* [WORK INSTRUCTIONS]:
Transcribe, word for word, all of the entries below, and exclude any pictures from the copy.

* [AVAILABLE RECORDS]:
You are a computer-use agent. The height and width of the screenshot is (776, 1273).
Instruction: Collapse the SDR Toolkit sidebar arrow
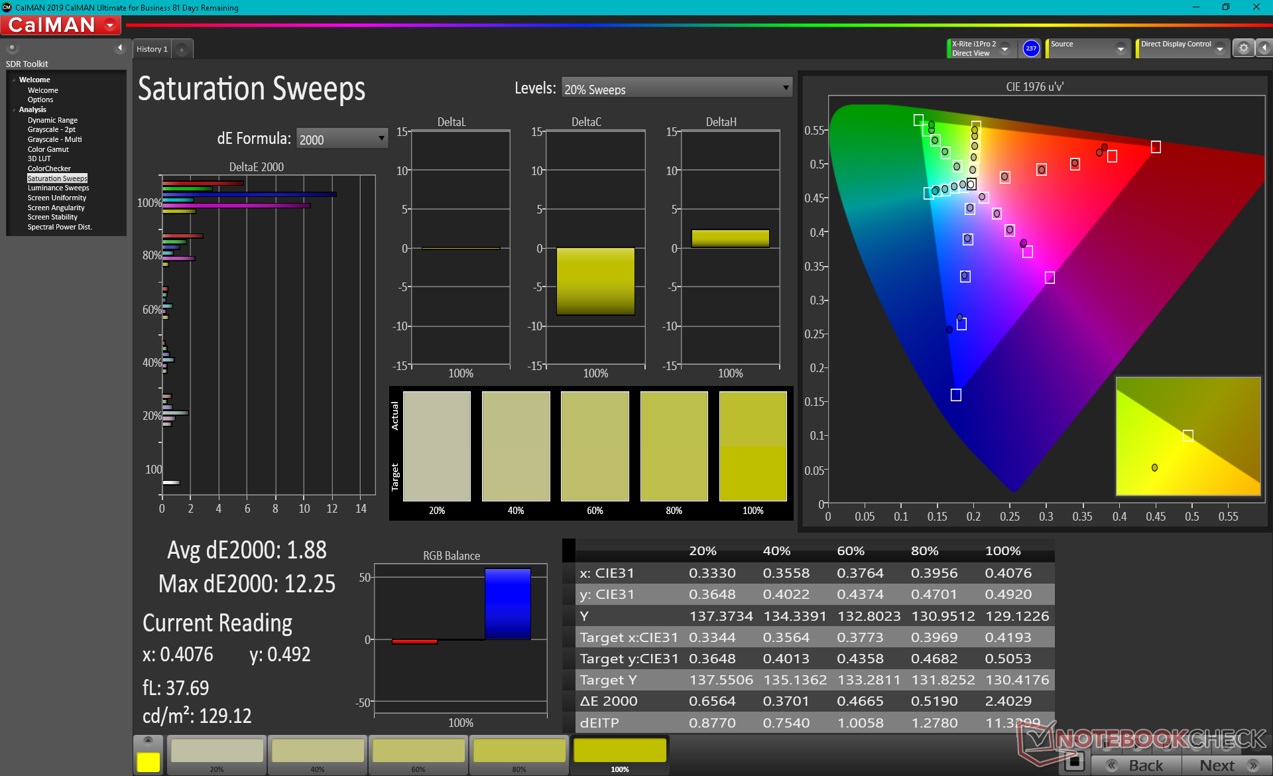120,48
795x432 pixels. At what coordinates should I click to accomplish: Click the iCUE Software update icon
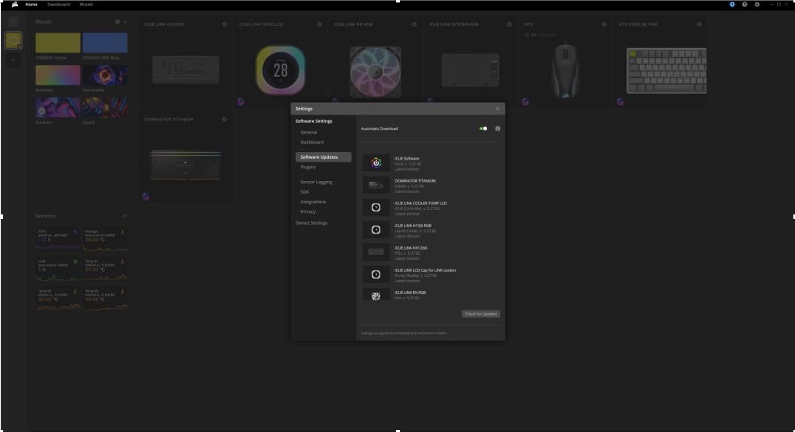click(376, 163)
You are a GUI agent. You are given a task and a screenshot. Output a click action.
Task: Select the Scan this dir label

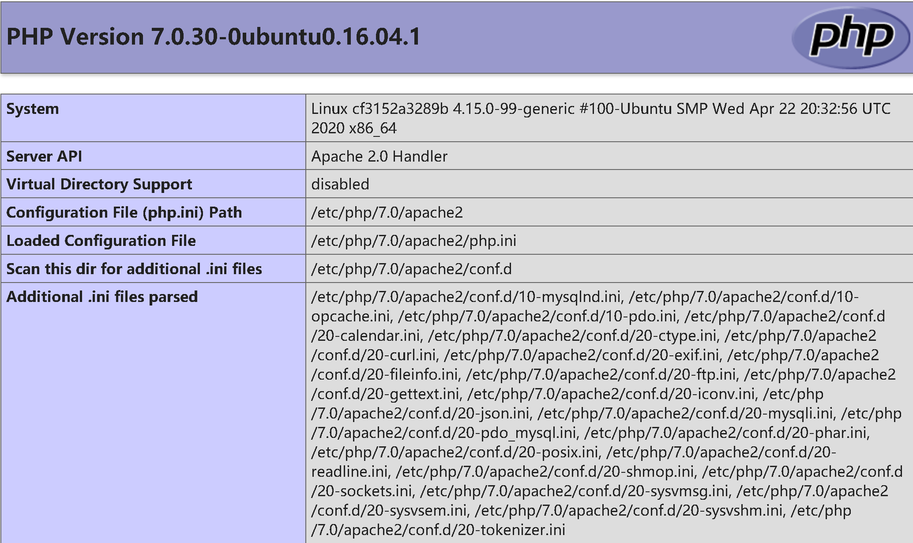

* [ANSWER BOX]:
You are a computer-use agent. The height and width of the screenshot is (776, 1273).
Instruction: Collapse the SDR Toolkit sidebar arrow
120,48
795x432 pixels. At what coordinates should I click to accomplish: Click the iCUE Software update icon
click(376, 163)
You are a GUI agent. You are given a task and a screenshot. Output a click action.
Task: Select the Scan this dir label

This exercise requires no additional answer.